Concentration-dependent photodegradation kinetics and hydroxyl-radical oxidation of phenicol antibiotics

- It is first report on hydroxyl-radical oxidation of thiamphenicol and florfenicol.
- The photolysis kinetics in pure water was influenced by the initial concentrations.
- Their oxidated rate constants and the half-lives in surface waters were clarified.
- The main intermediates and transformation pathways were ascertained.
- Hydroxylation, oxygenation, and dehydrogenation occurred for the photooxidation.

Thiamphenicol and florfenicol are two phenicol antibiotics widely used in aquaculture and are ubiquitous as micropollutants in surface waters. The present study investigated their photodegradation kinetics, hydroxyl-radical (OH) oxidation reactivities and products. Firstly, the photolytic kinetics of the phenicols in pure water was studied as a function of initial concentrations (C0) under UV-vis irradiation (λ > 200 nm). It was found that the kinetics was influenced by C0. A linear plot of the pseudo-first-order rate constant vs C0 was observed with a negative slope. Secondly, the reaction between the phenicol antibiotics and OH was examined with a competition kinetic method under simulated solar irradiation (λ > 290 nm), which quantified their bimolecular reaction rate constants of (2.13 ± 0.02) × 109 M−1 s−1 and (1.82 ± 0.10) × 109 M−1 s−1 for thiamphenicol and florfenicol, respectively.

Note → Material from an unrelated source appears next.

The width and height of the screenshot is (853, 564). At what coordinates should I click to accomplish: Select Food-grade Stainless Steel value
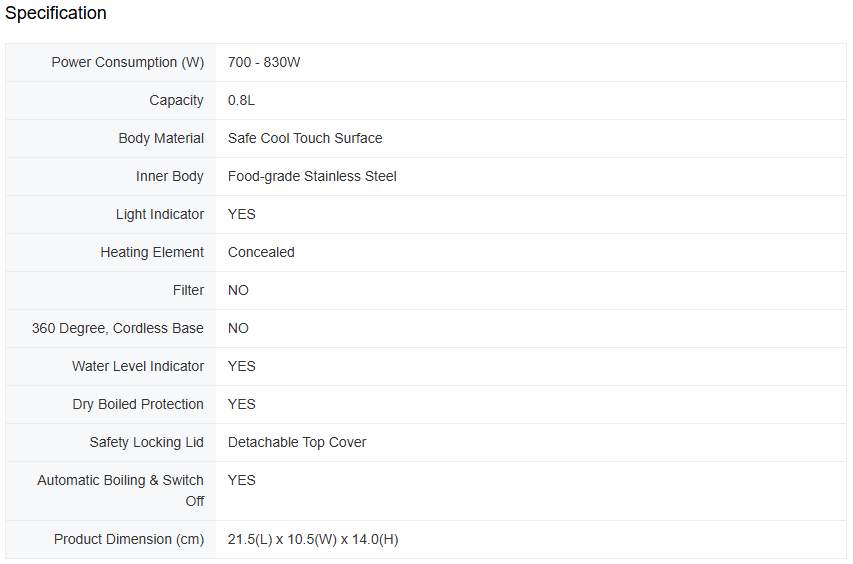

Then the corresponding OH oxidated half-lives in sunlit surface waters were calculated to be 90.5-106.1 h. Some main intermediates were formed from the reaction, which suggested that the two phenicols underwent hydroxylation, oxygenation and dehydrogenation when OH existed. These results are of importance to assess the phenicol persistence in wastewater treatment and sunlit surface waters.